一方でお客様は朝ごはんにパンを選んだので、おにぎりの売上が下がった。という推察ができます。

<昼の売上に関して>
弁当を1アイテム切っているのに売上は変わっておらず、その商品は需要としてはそこまで高いものではなかったっぽいので切って正解だったかなーなんて思います。

<夜の売上に関して>
どうも会社帰りの男性の心は掴んだようですね笑
なぜ男性かというと、会社帰りに唐揚げとビールを放り込む客層はほぼ男性と思われるからです。
酒とつまみが好調なので「女性にはどうも思ったほどリーチできていない」ということがわかります。

主に女性向けを狙った施策だったので今回は「施策としては失敗。
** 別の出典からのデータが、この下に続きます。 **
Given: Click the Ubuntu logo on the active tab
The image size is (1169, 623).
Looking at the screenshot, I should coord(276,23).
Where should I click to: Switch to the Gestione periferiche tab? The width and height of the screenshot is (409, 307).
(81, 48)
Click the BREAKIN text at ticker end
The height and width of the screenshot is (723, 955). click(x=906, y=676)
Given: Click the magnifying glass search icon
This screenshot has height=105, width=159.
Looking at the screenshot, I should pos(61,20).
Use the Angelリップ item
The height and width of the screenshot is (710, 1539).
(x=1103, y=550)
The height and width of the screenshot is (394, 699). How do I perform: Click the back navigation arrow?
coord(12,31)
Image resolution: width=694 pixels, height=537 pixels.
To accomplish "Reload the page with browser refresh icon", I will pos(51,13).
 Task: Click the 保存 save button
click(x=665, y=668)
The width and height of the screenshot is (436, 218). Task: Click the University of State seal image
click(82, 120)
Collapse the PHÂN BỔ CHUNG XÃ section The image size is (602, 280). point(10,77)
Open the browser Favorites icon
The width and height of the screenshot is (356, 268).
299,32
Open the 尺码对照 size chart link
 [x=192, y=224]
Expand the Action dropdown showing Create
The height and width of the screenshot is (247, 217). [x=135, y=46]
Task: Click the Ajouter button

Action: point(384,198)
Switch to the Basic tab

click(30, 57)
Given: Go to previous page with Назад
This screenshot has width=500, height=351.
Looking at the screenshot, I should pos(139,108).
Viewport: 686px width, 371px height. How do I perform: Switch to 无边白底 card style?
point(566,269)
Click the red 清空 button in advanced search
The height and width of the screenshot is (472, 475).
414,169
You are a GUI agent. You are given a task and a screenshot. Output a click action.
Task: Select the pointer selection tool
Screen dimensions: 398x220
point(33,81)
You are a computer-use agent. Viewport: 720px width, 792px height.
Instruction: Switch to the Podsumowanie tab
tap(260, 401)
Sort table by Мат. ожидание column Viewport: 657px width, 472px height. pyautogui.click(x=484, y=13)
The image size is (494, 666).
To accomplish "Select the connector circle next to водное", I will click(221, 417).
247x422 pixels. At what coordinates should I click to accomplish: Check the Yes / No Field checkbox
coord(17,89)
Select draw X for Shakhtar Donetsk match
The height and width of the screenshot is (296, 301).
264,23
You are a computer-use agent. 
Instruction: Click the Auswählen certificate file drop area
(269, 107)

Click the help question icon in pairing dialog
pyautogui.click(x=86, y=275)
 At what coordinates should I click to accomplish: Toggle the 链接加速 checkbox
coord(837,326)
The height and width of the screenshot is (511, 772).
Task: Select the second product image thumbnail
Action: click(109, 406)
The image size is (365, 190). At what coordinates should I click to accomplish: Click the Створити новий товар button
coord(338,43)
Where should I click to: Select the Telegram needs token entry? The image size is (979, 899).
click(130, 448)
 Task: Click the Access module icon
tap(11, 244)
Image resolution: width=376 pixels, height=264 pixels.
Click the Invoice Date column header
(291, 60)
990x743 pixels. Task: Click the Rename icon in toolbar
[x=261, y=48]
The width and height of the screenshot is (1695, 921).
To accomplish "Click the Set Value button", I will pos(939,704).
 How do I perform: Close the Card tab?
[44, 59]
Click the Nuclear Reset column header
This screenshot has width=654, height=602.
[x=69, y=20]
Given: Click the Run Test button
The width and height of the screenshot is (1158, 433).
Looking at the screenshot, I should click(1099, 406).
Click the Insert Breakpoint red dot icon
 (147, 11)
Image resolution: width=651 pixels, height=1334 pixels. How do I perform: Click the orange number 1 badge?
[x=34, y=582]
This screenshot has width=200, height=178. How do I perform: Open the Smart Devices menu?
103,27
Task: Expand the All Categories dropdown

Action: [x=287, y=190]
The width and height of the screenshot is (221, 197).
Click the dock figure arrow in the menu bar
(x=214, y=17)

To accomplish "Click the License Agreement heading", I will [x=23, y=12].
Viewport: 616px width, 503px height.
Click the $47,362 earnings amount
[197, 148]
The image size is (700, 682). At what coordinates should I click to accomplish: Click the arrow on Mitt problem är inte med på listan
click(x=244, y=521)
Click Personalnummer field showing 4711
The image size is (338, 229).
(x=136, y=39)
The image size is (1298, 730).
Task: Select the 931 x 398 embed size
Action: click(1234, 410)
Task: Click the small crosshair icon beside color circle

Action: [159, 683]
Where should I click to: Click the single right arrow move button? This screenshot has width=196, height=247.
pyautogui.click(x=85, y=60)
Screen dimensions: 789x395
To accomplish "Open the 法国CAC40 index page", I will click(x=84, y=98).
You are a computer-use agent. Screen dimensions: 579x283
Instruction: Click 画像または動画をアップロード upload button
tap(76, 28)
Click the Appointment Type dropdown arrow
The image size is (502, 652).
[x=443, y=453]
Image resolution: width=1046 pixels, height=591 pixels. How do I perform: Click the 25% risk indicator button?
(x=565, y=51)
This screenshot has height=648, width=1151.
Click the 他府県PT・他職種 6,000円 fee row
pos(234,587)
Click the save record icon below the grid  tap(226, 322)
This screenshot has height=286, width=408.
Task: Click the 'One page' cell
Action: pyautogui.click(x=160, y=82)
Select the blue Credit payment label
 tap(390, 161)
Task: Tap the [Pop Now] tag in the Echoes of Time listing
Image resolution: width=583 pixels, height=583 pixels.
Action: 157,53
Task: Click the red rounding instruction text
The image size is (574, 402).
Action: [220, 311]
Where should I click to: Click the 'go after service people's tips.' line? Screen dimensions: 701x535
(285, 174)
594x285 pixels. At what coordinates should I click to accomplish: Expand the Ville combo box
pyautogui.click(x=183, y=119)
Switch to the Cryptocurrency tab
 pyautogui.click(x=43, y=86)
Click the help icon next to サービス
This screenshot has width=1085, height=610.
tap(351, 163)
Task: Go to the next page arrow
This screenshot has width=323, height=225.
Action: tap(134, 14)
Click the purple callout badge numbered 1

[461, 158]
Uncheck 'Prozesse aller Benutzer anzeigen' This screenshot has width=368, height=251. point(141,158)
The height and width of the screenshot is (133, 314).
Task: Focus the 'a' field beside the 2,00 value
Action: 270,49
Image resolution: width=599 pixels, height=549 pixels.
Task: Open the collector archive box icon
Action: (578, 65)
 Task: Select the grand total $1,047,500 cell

売上はあがったけど。」という結果です。
ここから本当に女性にリーチできれば、目標の+5万まであと少し。
「一品お惣菜」はそこまでの効果はありませんでした。
さて、本当に女性客にリーチしようと思ったら何が必要でしょうか?
次の仮説を立ててみましょう。

てな感じで

上記のようなことを毎日必ず行うのがコンビニ経営です。
下手くそでも毎日やってたらそれなりに腕は上がるもんで、本部の施策や他店の事例や世の中のトレンドを加味しながら自分の店を作っていくわけです。
これをワタクシ毎日毎日やって、毎週毎週怒られながら、

400連勤1休400連勤1休300連勤

というブラック職場をこなしていたわけです笑
今は週休約2日、有給休暇、夏季休暇付きの職場を謳歌しておりますが、なんとなく刺激が足りないように感じてしまう。。
もしや僕はまだ闇に侵されているのでしょうか。。。